I've gotta say, langelomisteriso (damn — that's a long screen name, if I do say so) it's been so long since I've seen one, I'm not sure I even remember what an "honest-to-god, for-reals cowboy" is anymore . . .
I do know this for sure that it's not what is (so-called) these days a "country-western singer," and that it damn sure never was, . . . and never will be . . . anyone of that ilk who aspire to political office!!
Diogenes- You'd smell an honest- to-god-for reals horse cowboy long before you saw one.They'd have real organic male bovine material on their boots and smell a bit like horse sweat and have slightly bowed legs I think I might have seen one or two over on the west Slope where they still remember such things on occasion.
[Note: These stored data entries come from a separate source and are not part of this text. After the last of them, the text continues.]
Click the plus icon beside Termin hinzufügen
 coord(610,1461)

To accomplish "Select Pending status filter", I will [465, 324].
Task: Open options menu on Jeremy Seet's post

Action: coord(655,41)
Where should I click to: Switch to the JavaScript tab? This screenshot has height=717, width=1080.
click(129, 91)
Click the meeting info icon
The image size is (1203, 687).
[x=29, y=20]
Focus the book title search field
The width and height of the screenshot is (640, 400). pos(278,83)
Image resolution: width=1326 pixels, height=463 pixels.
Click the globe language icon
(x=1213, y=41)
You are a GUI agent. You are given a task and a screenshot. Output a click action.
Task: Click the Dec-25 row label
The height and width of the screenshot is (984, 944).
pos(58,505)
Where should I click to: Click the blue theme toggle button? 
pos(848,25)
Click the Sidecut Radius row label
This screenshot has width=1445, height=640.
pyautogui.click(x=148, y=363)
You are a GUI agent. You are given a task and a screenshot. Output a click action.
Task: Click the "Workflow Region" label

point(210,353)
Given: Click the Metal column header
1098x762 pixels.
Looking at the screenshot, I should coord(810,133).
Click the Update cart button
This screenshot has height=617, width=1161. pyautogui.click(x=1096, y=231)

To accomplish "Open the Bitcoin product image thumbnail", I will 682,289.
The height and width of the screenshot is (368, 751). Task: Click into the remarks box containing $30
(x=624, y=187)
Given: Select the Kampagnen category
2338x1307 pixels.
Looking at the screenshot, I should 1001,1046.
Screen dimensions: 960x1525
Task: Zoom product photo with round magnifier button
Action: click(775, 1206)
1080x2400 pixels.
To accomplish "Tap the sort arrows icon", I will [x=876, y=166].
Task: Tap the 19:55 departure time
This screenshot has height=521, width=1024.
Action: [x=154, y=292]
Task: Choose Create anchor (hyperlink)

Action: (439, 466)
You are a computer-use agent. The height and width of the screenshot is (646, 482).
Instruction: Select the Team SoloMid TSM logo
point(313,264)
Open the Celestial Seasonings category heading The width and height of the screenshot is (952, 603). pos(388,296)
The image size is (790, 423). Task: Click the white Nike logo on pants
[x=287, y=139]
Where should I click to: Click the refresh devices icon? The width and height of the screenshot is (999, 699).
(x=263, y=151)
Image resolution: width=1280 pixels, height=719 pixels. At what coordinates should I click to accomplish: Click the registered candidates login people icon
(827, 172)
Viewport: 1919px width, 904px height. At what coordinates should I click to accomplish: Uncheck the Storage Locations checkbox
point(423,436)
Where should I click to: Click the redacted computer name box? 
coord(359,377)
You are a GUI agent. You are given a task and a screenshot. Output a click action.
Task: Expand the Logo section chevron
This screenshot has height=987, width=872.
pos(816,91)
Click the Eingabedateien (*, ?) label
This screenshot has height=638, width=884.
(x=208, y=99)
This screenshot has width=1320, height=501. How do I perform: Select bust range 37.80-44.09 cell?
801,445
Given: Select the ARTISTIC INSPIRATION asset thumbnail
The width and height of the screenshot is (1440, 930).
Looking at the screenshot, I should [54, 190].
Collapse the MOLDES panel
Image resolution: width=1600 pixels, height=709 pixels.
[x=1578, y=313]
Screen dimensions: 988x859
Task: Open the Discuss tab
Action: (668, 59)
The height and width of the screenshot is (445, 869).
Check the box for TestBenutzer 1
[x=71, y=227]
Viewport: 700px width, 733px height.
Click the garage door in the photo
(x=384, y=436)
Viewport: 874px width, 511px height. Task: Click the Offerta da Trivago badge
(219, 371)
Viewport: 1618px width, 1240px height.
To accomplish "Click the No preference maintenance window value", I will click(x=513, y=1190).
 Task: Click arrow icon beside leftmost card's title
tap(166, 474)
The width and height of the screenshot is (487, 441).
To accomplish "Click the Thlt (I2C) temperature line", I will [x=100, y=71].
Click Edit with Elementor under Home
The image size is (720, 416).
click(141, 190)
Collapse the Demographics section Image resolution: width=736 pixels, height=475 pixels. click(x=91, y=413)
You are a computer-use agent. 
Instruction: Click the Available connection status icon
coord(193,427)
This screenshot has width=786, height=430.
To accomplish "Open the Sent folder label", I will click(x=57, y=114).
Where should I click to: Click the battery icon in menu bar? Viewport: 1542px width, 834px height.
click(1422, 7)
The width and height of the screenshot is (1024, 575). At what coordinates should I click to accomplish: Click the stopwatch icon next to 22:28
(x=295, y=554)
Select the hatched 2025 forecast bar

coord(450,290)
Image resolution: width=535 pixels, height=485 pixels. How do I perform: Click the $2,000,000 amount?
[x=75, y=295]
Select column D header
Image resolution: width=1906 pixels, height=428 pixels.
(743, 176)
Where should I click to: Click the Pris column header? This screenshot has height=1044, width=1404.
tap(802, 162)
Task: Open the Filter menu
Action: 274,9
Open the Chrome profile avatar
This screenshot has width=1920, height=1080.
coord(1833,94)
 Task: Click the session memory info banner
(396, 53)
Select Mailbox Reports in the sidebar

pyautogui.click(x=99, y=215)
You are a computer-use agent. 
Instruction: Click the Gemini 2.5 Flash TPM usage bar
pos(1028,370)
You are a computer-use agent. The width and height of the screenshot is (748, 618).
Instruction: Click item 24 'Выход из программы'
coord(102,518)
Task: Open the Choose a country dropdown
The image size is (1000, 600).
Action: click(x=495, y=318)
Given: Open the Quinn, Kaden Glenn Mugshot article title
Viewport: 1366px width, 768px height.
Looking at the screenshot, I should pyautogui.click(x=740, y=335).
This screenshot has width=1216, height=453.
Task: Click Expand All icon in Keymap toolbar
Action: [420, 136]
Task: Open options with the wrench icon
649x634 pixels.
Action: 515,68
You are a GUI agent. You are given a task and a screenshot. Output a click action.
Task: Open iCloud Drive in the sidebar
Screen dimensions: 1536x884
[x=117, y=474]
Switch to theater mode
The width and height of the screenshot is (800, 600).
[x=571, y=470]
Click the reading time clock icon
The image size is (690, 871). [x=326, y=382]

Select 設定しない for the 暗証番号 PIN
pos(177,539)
Definitely total agreement with your last statement. I expect a horse might scare the crap out of Gessler.
nothing says Cowboy more than sporting a pair of pin stripe Sans-a-belt dress pants and a heather pink spread collar — Pard'ner sure cleans up for the camera don't he.
Doesn't "Cable Center and Denver University" sound odd? The folks that work Events Services and the tech side of the house just call it The Cable Center and might add "at DU" or "on Denver University" but what is with the "…and Denver University?". Sure doesn't read correctly
and good for boot-scootin' Scottie giving buddy Big Oil Bob a little rubber chicken circuit work.
Almost as odd as, . . . "to do opening remarks" . . .
Maybe — "Opening remarks by . . . " — or — "opening remarks from . . . " — but — "to do . . ." ????
The whole damn thing looks and sounds like it was put together by a fourth-grader the night before class elections!
Of course it was a fourth-grader. Who do you think puts together campaign events any more?
There is a University of Denver. There are Denver universities. There is no "Denver University."